Don't ignore roommate's smoke signals
DEAR AMY: I am a freshman at college. My roommate and I get along, but often when I come into our room I catch whiffs of marijuana. If my roommate is caught with marijuana, I can get in trouble as well. However, I cannot be sure he is actually smoking in the room. How can I broach the subject without seeming accusatory? -- Fearful Freshie
DEAR FEARFUL: The next time you come into the room and smell pot smoke, you should simply ask your roommate, "Do you smell that? I think I smell pot." You are correct about the impact of your roommate's behavior on you. Smoking anything - cigarettes, cigars or marijuana - is very likely against the rules in your dorm. If your roommate says he smokes, ask him not to do it in the room. If this problem escalates, see your dorm's RA.

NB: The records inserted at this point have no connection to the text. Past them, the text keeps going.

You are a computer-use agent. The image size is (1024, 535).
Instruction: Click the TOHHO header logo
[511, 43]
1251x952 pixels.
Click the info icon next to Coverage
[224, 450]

DEAR AMY: "Disappointed" wrote to you because she wanted to host a family birthday party for her 1-year-old baby. Her parents and in-laws bailed, and her husband told her she was crazy and overreacting. Was it necessary to rip into her like that, Amy? What's wrong with celebrating her child's first birthday and requesting the presence of the grandparents?! Both gave lame excuses for not wanting to attend. This mom has every right to be upset with her disrespectful family, and yet you said she was "completely freaking out." After reading your insensitive answer, I'm sure she now feels worse than ever! I want to tell Disappointed that she's not wrong for loving her child and wanting his family to celebrate his first birthday together. Hey, Amy, it sounds like this struck some kind of personal chord with you, maybe? -- Mother of Three
DEAR MOTHER: Many people thought I was too hard on "Disappointed," who demanded that both sides of her family attend her child's birthday party, even though doing so involved family members getting on airplanes to make her day complete.

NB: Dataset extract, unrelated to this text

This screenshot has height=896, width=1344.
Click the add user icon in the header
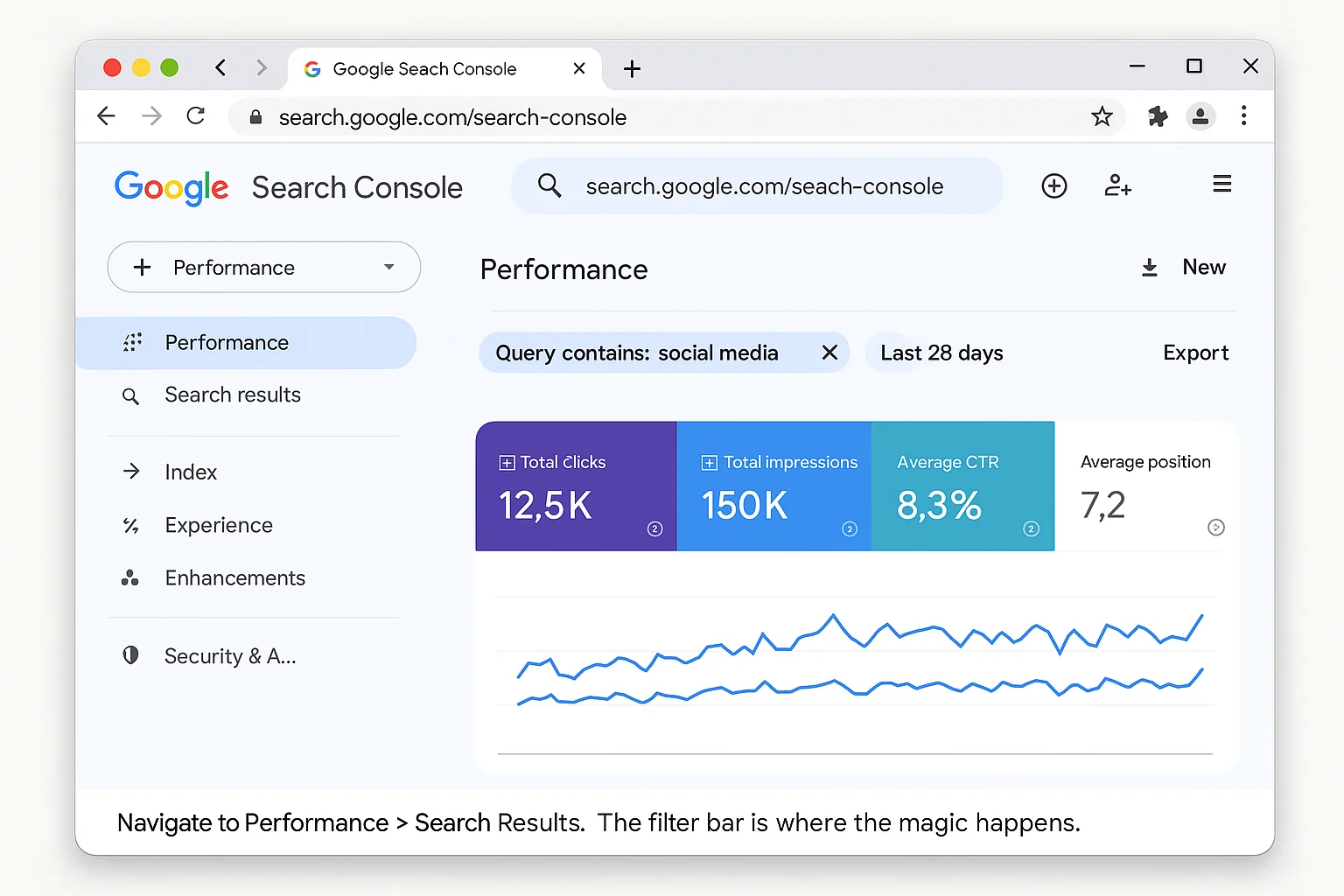(1117, 186)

In the letter, Disappointed said her husband had been ill and that his parents had been there frequently to attend to him during his illness. They told Disappointed they were exhausted and didn't want to make another trip to attend the party.
This didn't seem "lame" to me. I guess it did strike a personal chord.
My perspective is that sometimes what is happening with one's parents is more important than what is happening with one's children - certainly when a child is celebrating a birthday that is not actually about the child, but all about the parents.